Pierre’s outstretched hand convulsed, retracted into the depths, his head rose from its pillow, slowly settled back onto his shoulder, then moments later fell onto the mattress, and there he lay pressed into the flattened straw – a man no more, just a tortoise in an impenetrable shell of solitude.
VI
One morning, when the verdant rags of foliage hanging from the heated wires of the branches released an acrid, burning fragrance, the enchanted gate suddenly opened before Pierre’s astonished eyes, and he was violently shoved outside.
He stood there for a long moment, staggered by this improbable event, hardly knowing how to start, where to go, lost once more in this strange and incomprehensible world, where there were no comfortable cots, and to get a mess tin of soup you had to drag heavy loads of damp carrots through the long, sleepless night.
His first, instinctive reflex was to go back through the gigantic closed gate, but it refused to suck him back in.
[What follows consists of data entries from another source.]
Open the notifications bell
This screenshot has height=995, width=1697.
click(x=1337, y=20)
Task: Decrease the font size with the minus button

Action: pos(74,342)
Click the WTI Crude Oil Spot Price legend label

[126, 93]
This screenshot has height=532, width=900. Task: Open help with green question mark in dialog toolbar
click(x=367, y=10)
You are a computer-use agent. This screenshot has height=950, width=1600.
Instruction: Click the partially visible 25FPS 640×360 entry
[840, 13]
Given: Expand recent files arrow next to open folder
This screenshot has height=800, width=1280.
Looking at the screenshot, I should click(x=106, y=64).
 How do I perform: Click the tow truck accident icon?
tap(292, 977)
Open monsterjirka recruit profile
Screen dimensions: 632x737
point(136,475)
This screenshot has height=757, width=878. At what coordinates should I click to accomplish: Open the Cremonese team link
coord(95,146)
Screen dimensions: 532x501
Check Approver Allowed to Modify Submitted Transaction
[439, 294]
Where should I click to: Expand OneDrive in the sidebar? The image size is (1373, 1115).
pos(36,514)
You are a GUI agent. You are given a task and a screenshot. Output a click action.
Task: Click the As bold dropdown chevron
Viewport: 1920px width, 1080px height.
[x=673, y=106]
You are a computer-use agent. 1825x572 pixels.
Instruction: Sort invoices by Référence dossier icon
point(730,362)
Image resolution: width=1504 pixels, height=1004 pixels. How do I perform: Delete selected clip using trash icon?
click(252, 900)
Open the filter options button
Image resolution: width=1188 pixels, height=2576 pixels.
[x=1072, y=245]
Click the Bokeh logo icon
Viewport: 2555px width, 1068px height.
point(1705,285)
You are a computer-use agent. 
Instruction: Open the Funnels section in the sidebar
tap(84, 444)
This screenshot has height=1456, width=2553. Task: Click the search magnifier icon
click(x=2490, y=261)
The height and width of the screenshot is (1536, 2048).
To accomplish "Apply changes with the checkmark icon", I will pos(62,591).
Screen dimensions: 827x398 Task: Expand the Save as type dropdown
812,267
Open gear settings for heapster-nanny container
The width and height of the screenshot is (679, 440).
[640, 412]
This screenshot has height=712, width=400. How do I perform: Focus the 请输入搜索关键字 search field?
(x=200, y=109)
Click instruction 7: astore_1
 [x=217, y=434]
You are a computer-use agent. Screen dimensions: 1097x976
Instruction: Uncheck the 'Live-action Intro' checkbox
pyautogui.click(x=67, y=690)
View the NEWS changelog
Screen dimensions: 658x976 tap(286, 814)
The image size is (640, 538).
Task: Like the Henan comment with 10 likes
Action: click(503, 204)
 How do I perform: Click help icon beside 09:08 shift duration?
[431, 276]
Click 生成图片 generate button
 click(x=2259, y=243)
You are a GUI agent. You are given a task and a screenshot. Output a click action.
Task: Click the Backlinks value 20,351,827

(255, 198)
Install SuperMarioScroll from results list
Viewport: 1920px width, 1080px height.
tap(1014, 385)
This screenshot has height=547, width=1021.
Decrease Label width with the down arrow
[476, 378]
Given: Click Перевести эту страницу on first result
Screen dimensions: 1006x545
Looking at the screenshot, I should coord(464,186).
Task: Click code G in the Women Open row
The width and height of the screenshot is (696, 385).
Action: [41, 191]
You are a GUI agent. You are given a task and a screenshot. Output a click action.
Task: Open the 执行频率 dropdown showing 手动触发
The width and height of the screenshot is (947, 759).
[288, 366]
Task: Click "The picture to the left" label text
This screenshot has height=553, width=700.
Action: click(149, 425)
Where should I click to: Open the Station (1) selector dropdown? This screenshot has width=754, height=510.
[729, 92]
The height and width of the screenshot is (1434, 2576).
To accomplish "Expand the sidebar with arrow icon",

In this world of hostile and inaccessible things, entrance to the World of Readymade Things was possible only by extraordinary effort.
But then his disoriented thoughts, running down the twisting and comfortless alleys of this world, suddenly snagged on an old wound, and Pierre decided to go in search of Jeannette.
It was the first time in months (years?) that he had set off walking in a straight line. He walked for a long time down paths of alleys intersecting at every possible angle, which some mysterious giants had strewn with the enormous gravel of cobblestones. Everything here was different. People jostled each other as they ran, unchoreographed and haphazard, free, it seemed, of any mutual regulations, as if circulating in a chimerical world of absolute liberty. Navy-blue police officers rose here and there at the boulevard intersections like majestic statues; with one flick of their miracle-working fingers the flood of vehicles stopped and then were set in motion, indicating that another mechanism was at work, one too complex and intangible to fathom.
When Pierre found himself at Place Vendôme, the clock was striking twelve, and through the half-open sluice gates of the warehouses a clamorous wave of midinettes came bubbling onto the street. Pierre desperately strained his eyes to find Jeannette amidst the crowd. The stragglers slowly began dispersing.
The warehouse was as stark as an orangery. He was told that Jeannette hadn’t been to work for some time.